NCBI Notothenia coriiceps Annotation Release 100

The RefSeq genome records for Notothenia coriiceps were annotated by the NCBI Eukaryotic Genome Annotation Pipeline, an automated pipeline that annotates genes, transcripts and proteins on draft and finished genome assemblies.
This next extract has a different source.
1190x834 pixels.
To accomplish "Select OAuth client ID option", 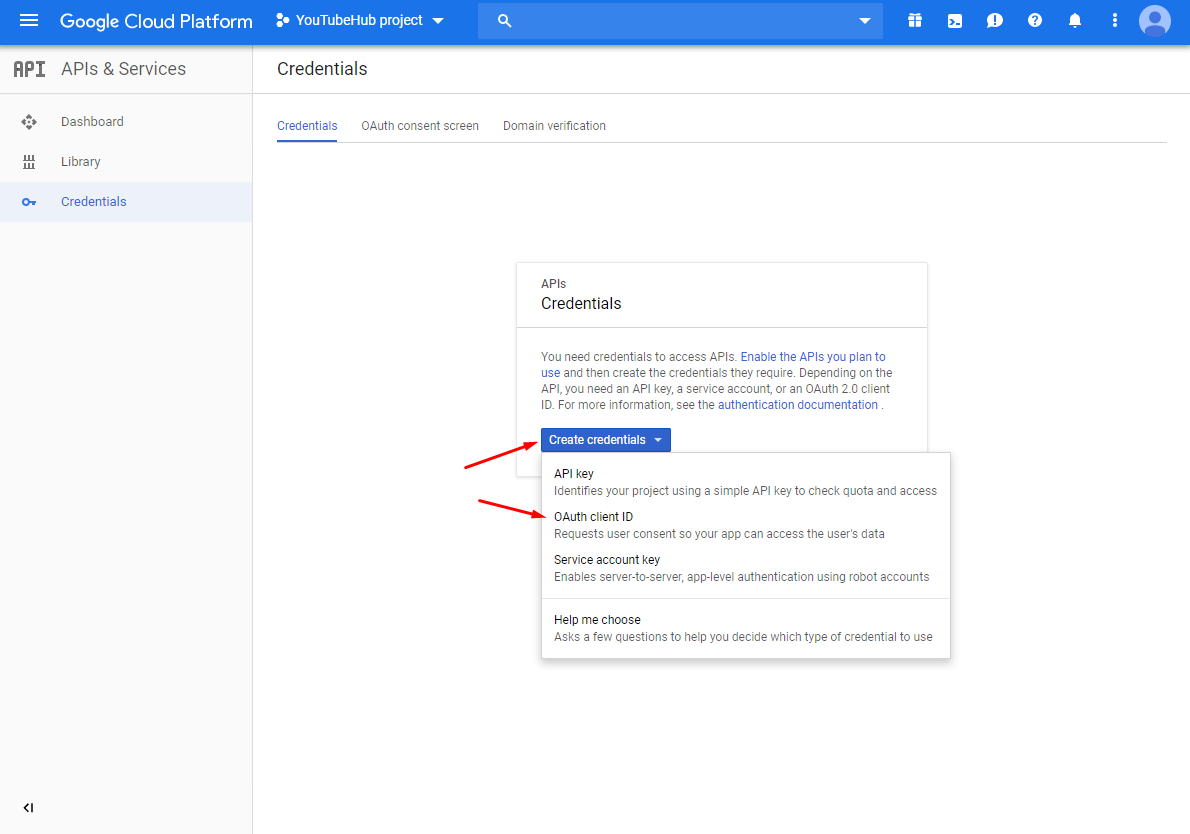I will (x=593, y=517).
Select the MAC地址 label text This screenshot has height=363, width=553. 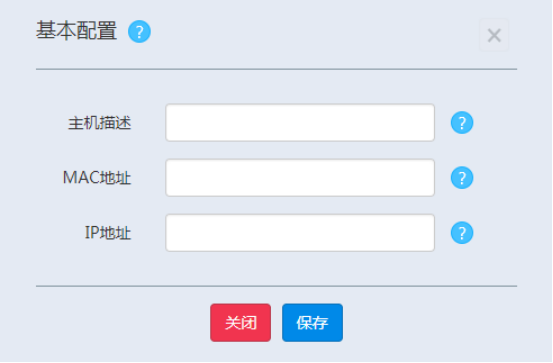97,178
This report presents statistics on the annotation products, the input data used in the pipeline and intermediate alignment results.

The annotation products are available in the sequence databases and on the FTP site.

This report provides:

Annotation Release information: The name of the release, important dates, the software version
Assemblies: A brief description of the annotated assembly(ies)
Gene and feature statistics: The counts and characteristics of the annotated features
Alignment of the annotated proteins to a set of high-quality proteins: The number of annotated proteins with hits to a set of high-quality proteins
Masking of genomic sequence: How much of the genome was masked
Transcript and protein alignments: The number and type of evidence retrieved from public databases and used for gene prediction

For more information on the annotation process, please visit the NCBI Eukaryotic Genome Annotation Pipeline page.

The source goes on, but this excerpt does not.